*Your assignment*. Find the line with "Task: Open the Radiators menu item" in the records below. Copy it and every line after it, up to and including the line with "the PDF for".
--- Material shown ---
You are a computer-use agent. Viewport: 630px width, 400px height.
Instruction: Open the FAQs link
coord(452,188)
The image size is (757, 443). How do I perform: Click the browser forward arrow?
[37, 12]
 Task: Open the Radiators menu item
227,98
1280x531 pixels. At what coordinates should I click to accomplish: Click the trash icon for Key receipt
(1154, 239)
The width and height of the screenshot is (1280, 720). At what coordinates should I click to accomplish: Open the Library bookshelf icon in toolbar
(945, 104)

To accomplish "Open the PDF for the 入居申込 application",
---
--- Material shown ---
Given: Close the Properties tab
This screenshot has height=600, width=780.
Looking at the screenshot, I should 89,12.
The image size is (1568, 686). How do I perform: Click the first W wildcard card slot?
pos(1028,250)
---
--- Material shown ---
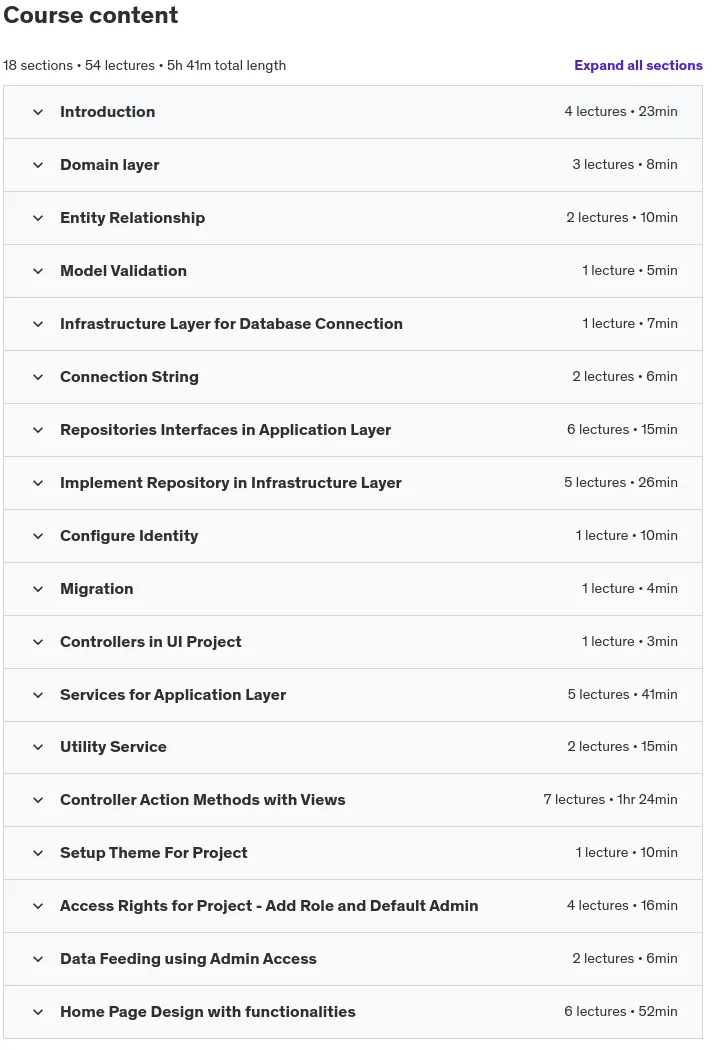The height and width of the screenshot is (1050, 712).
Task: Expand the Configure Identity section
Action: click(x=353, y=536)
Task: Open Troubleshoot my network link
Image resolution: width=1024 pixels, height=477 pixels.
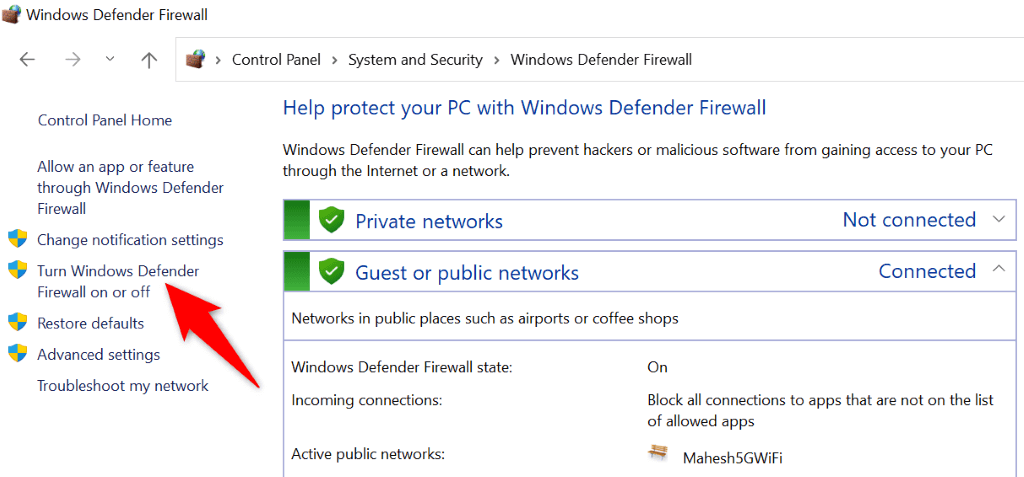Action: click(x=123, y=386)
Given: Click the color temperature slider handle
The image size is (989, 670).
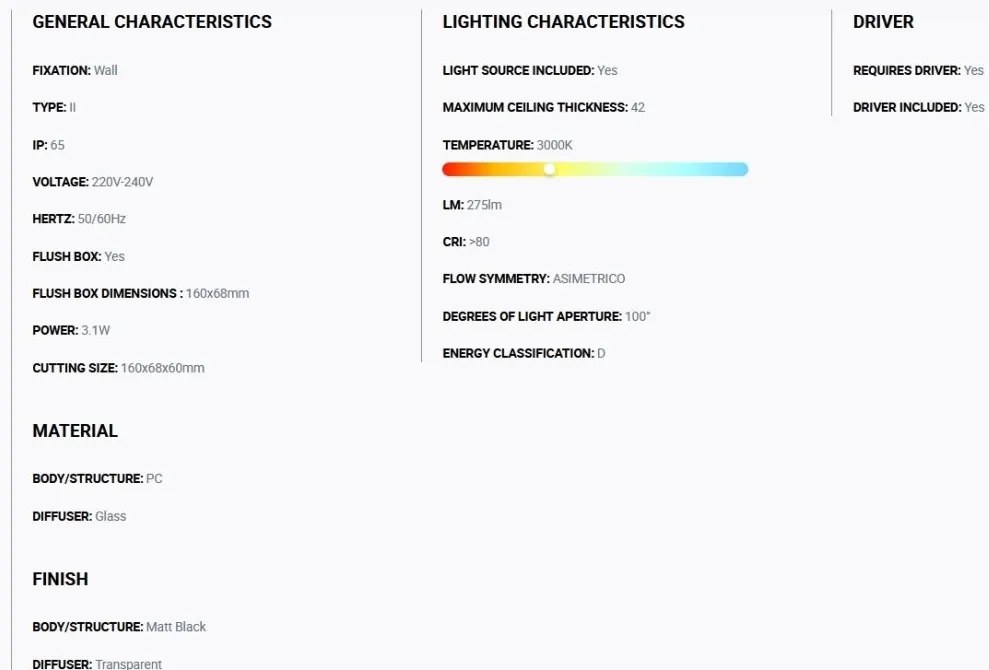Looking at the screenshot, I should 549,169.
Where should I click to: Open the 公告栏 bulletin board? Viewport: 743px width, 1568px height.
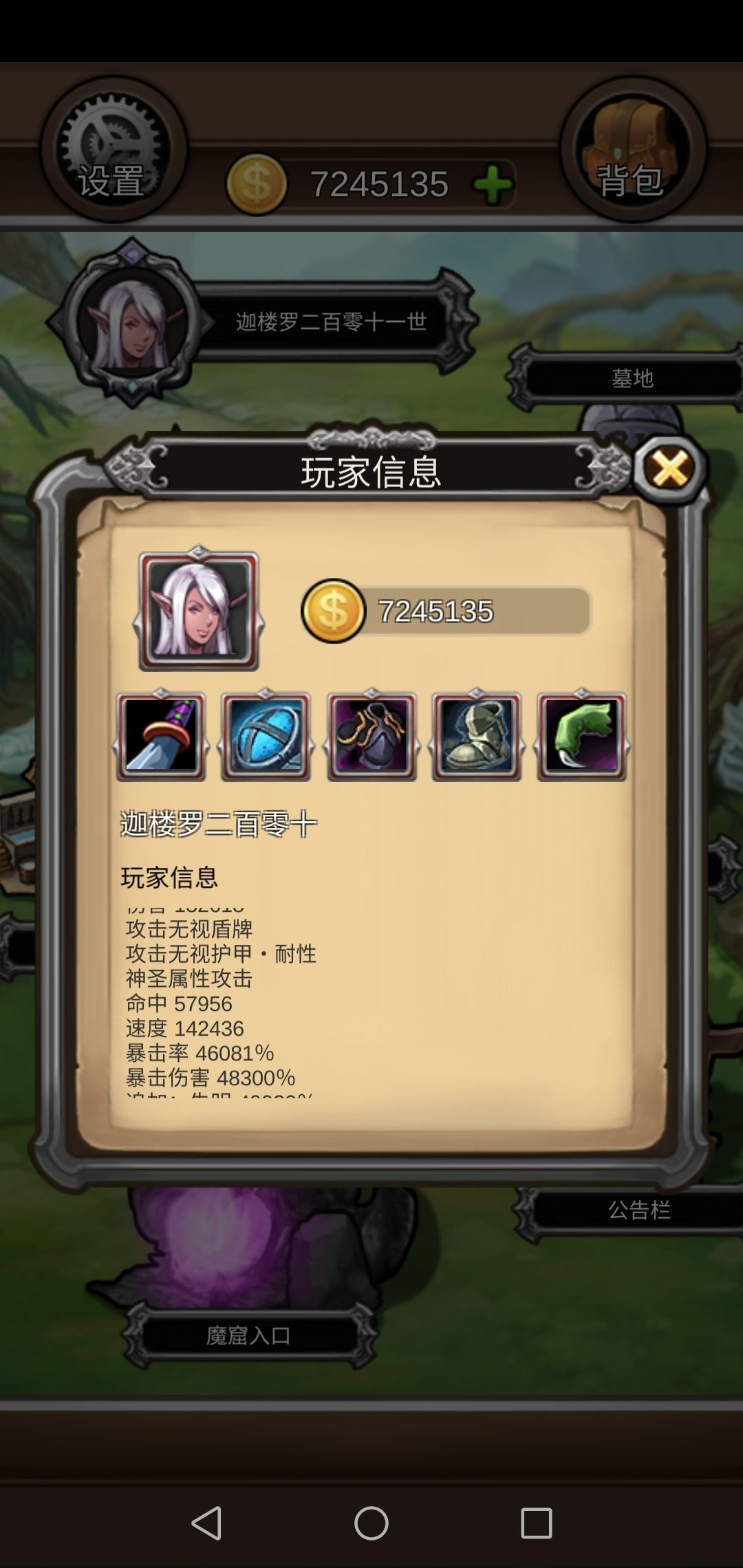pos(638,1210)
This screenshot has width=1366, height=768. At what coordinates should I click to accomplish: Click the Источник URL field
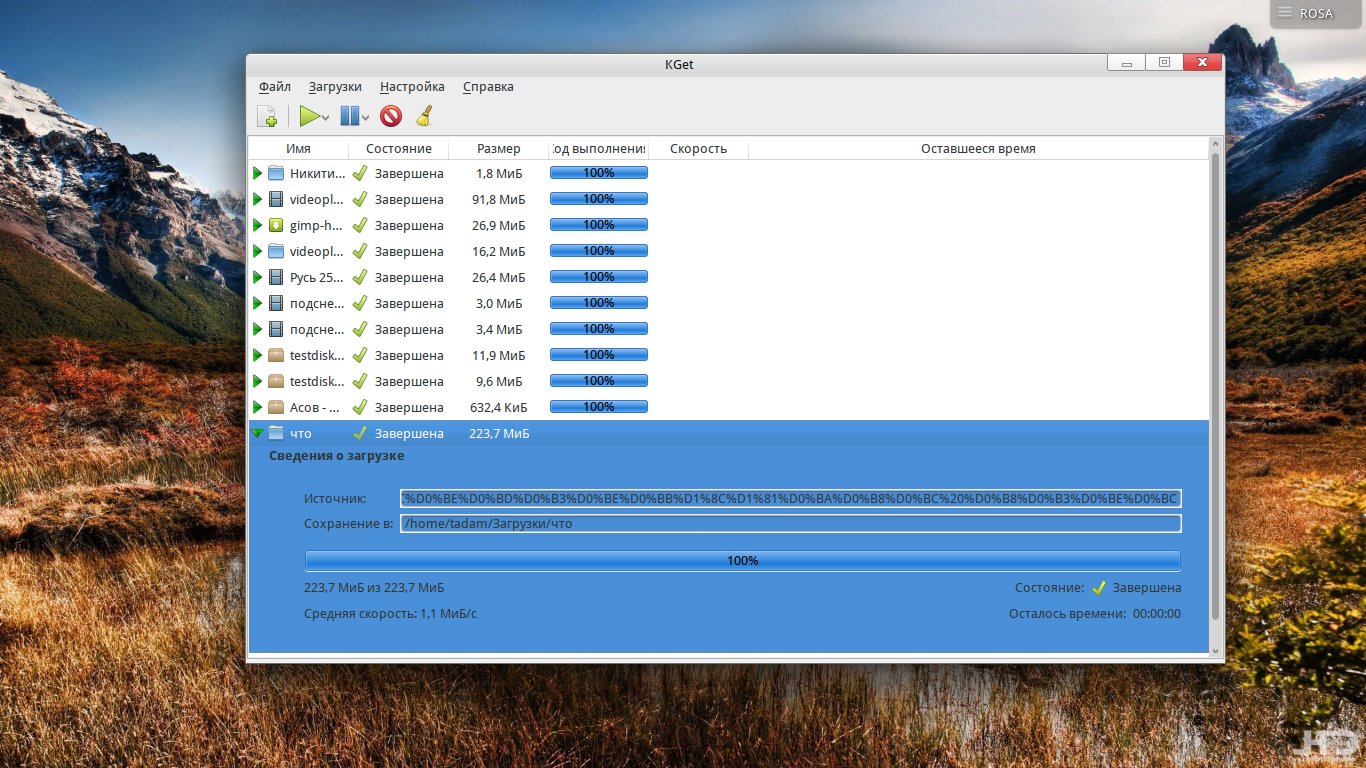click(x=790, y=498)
---
*Result of the task*.
 Task: Open the Radiators menu item
227,98
1280x531 pixels. At what coordinates should I click to accomplish: Click the trash icon for Key receipt
(1154, 239)
The width and height of the screenshot is (1280, 720). At what coordinates should I click to accomplish: Open the Library bookshelf icon in toolbar
(945, 104)

To accomplish "Open the PDF for the 入居申込 application",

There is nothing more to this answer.